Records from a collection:
^^^^^^^^

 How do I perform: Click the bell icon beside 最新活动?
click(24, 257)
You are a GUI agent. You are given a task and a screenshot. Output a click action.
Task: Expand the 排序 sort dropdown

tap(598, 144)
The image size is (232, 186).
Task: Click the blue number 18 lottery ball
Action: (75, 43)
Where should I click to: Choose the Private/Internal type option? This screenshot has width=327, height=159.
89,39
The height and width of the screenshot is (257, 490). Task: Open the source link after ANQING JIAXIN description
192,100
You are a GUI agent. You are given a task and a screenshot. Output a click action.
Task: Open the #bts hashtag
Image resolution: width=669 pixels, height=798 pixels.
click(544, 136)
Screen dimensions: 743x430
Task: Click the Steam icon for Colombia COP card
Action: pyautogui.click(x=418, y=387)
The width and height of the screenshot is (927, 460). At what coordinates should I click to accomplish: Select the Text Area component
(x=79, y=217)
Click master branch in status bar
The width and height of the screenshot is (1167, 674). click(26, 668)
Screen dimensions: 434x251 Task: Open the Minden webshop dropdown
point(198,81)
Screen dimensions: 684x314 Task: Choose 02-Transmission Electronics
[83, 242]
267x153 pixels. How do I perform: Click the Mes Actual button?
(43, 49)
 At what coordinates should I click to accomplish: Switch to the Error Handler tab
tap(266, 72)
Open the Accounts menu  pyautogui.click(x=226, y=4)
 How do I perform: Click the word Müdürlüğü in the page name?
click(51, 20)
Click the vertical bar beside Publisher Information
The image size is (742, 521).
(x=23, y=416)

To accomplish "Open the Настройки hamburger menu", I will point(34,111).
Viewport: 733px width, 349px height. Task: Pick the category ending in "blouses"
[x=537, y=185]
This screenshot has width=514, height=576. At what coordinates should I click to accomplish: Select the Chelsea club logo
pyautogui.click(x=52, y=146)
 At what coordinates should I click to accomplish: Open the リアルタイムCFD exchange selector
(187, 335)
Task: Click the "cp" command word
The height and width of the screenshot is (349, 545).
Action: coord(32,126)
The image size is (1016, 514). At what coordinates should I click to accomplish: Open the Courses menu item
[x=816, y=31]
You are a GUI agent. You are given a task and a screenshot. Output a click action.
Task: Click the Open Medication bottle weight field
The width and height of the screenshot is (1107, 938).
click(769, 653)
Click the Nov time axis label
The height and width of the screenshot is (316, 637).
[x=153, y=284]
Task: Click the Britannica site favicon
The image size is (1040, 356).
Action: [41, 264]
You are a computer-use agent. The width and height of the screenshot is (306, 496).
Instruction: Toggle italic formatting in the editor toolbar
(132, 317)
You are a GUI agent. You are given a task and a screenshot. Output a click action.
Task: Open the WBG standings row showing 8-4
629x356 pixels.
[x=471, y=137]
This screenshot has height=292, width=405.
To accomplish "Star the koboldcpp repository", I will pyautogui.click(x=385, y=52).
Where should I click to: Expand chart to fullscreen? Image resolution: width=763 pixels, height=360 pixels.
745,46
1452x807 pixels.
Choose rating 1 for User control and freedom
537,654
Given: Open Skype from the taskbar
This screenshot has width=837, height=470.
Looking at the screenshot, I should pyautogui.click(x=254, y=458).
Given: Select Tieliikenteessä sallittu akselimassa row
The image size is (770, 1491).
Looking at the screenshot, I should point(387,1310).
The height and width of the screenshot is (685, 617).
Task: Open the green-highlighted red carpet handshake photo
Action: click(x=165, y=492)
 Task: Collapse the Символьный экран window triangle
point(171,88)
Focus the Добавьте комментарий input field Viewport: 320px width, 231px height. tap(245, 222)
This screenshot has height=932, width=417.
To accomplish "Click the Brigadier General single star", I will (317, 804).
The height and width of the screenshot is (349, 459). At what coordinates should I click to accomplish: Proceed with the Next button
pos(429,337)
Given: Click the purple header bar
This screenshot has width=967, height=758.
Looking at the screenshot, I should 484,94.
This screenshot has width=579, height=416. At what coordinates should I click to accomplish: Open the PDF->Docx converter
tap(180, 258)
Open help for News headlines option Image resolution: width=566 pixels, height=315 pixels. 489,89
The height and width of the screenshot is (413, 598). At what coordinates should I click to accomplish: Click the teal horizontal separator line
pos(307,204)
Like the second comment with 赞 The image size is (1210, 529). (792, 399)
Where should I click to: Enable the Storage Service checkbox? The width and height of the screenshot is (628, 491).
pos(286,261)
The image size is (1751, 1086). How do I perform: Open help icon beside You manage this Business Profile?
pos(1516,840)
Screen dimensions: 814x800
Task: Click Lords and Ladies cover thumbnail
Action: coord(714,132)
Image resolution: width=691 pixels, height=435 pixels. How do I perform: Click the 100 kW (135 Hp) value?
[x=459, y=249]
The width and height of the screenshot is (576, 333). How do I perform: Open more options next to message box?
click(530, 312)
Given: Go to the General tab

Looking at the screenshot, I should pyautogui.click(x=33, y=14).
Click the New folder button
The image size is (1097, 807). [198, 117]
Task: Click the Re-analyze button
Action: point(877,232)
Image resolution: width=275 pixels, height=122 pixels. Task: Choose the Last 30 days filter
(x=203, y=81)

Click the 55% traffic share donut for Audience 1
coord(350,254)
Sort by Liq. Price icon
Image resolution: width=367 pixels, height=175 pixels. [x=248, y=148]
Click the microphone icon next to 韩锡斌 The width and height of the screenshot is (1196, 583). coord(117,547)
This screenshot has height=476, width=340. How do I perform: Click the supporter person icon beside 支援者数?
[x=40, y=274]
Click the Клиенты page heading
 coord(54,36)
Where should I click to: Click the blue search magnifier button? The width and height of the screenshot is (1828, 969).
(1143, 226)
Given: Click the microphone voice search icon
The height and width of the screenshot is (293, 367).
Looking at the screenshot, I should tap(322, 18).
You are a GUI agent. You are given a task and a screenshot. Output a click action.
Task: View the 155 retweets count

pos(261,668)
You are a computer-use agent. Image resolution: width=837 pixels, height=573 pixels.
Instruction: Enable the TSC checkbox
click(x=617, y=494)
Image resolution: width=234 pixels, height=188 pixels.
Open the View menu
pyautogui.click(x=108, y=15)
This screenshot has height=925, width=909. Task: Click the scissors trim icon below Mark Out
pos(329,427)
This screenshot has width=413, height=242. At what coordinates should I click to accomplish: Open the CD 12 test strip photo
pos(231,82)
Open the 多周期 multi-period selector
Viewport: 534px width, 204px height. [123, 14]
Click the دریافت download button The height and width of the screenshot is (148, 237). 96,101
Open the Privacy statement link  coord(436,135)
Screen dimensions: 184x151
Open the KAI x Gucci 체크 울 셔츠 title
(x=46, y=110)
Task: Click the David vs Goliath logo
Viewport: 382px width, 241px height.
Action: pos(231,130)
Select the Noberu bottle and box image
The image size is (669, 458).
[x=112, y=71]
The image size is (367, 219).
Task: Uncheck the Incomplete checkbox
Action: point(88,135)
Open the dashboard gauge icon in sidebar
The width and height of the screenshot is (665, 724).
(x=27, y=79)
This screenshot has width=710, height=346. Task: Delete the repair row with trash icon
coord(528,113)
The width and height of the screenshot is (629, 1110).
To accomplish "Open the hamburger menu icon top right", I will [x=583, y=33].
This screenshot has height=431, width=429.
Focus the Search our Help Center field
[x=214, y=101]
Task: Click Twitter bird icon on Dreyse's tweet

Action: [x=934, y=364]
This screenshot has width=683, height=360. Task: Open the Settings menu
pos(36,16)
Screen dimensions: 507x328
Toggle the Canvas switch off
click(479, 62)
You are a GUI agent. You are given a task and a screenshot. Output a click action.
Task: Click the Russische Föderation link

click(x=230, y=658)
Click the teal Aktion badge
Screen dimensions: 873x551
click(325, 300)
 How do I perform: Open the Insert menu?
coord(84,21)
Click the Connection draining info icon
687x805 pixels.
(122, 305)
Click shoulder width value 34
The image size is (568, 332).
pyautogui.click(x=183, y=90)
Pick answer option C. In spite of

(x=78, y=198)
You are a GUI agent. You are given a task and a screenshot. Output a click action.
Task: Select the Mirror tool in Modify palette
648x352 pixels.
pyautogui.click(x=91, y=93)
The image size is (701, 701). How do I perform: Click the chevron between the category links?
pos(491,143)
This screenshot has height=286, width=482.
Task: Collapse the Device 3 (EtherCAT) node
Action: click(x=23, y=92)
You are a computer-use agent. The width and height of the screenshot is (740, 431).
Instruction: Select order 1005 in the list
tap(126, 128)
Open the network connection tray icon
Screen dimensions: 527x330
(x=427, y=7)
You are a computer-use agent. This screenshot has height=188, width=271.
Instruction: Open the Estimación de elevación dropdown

^^^^^^^^

**Description of the task:** All lines from the one containing "You are a computer-use agent. This" to the end of the records are to be duplicated exactly, and no other lines are to be given.

**Task response:**
You are a computer-use agent. This screenshot has height=188, width=271.
Instruction: Open the Estimación de elevación dropdown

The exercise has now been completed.